From the front row, Dean Bolton of St. Mungo's Hospital, a man used to dealing with the most virulent, frightening magical contagions, pushed his chair back and strode purposefully toward the cage. Ignoring the frantic, whispered pleas of his colleagues to stop, he walked right up to the heavy bars.

"Mr. Pete, how do you feel?" Dean Bolton asked kindly, his voice projecting warmth and professionalism. "Are you experiencing any residual pain, confusion, or feelings of aggression toward the crowd?"

The werewolf shook his massive head. "Only a dull ache in the shoulders, sir, and the discomfort of these chains. My thoughts are perfectly clear."

Dean Bolton asked for and received permission from the creature. He then drew his wand and performed a series of rapid, intricate diagnostic charms, confirming the werewolf's mental stability and the potency of the Potion's effect.

Finally, ignoring the gasp of the crowd, Dean Bolton reached out and gently placed his gloved hand on the werewolf's heavily muscled, furred forearm. It was a gesture of profound respect and medical validation.

The barrier of Aurors dissolved as the reporters, realizing the full magnitude of the moment, surged forward. Their cameras focused on the incredible tableau: the respected healer touching the dangerous beast, who remained docile and spoke with perfect clarity.

Dumbledore, observing the entire interaction with intense focus, smiled broadly. He leaned toward Fudge, his voice carrying the authority of a man whose judgment was final.

"Cornelius, I believe we have witnessed the success of the century," Dumbledore announced, his eyes shining. "The preservation of the werewolf's intellect is remarkably intact; not only is his speech lucid, but his ability to manage emotional distress is clearly unimpaired.

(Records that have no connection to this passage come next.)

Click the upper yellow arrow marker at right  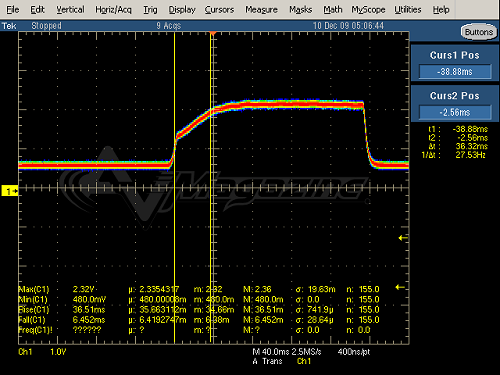403,238
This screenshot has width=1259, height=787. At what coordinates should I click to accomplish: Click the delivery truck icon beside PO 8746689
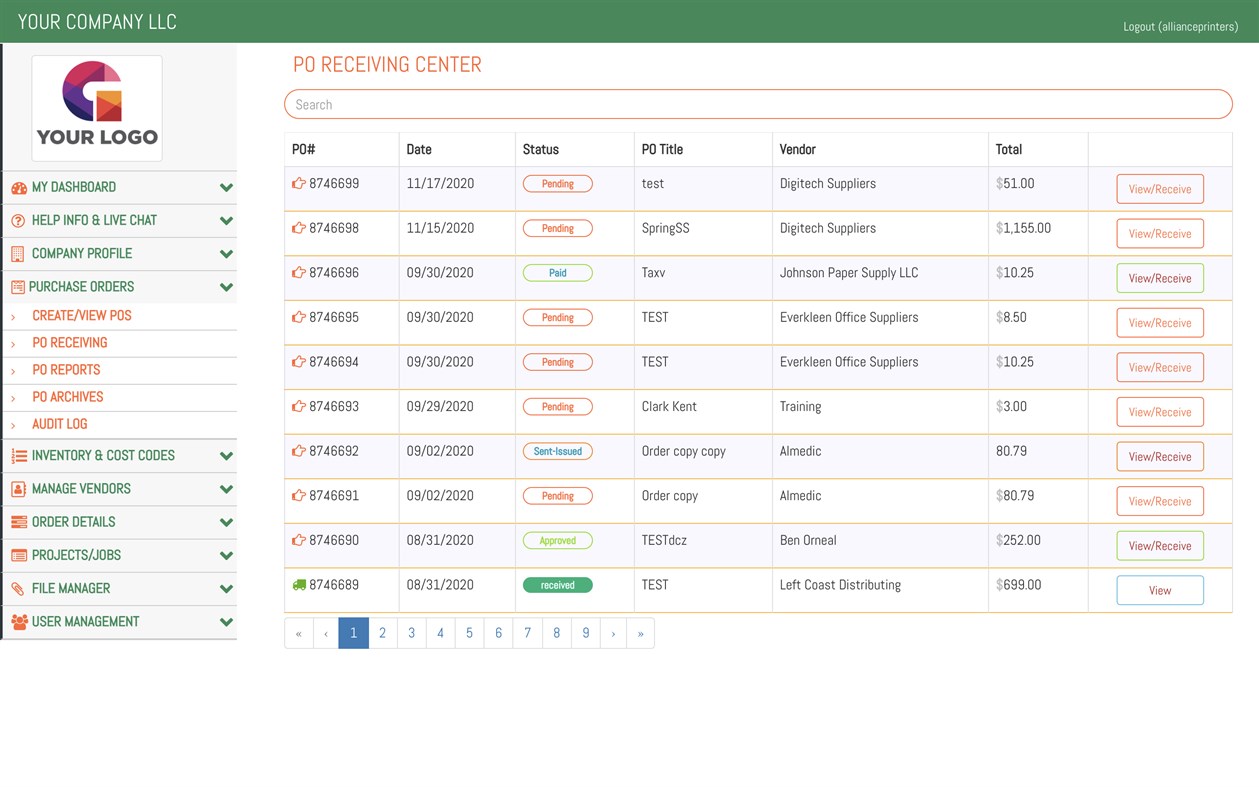pos(298,584)
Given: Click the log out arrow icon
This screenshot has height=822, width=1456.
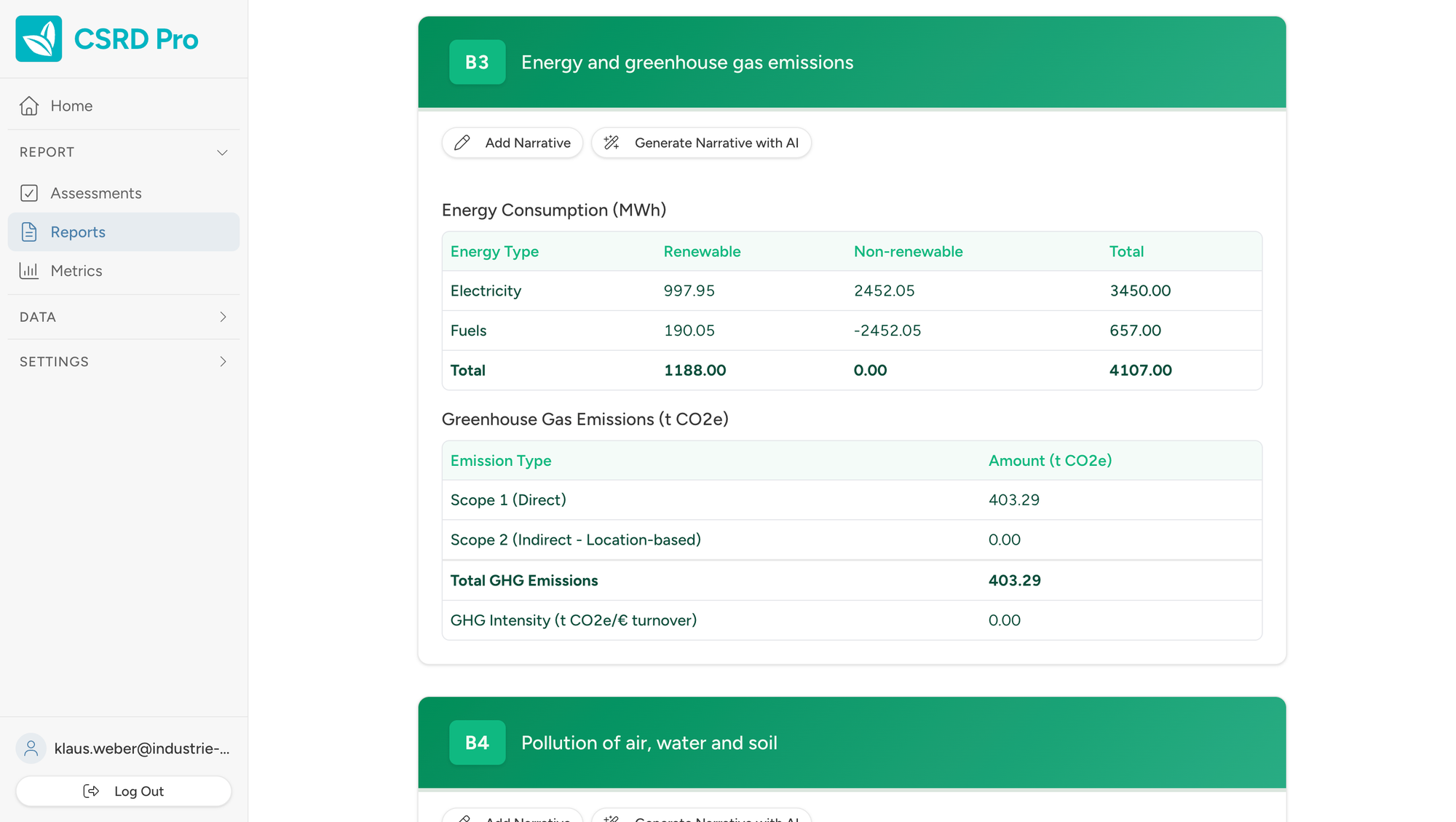Looking at the screenshot, I should (92, 791).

Damocles Belby's Potion is indeed excellent."

"Yes, yes, quite right!" Fudge nodded vigorously, his face beaming, his earlier anxiety dissolving into pure, undiluted self-congratulation. This was his triumph! Every headline tomorrow would mention the great leadership of the Minister of Magic. The werewolf was completely under control, as harmless and docile as a house elf.

All thanks to my excellent direction! The werewolf threat is neutered!

Fudge stood taller, feeling utterly invincible. He was practically humming with political satisfaction.

Suddenly, Dumbledore rose to his feet, a mischievous, grandfatherly twinkle in his eye. He offered a sly, inviting smile to the Minister.

"Now, Cornelius," Dumbledore said, the ultimate politician delivering the ultimate demand. "This is the moment of truth, the gesture of true political bravery. Come with me."

He gestured toward the caged, serene beast.

"Let us both go up to that platform. Let us demonstrate to the entire wizarding world that the Ministry stands in solidarity, not in fear. Come on, Fudge, let's shake hands with the werewolf."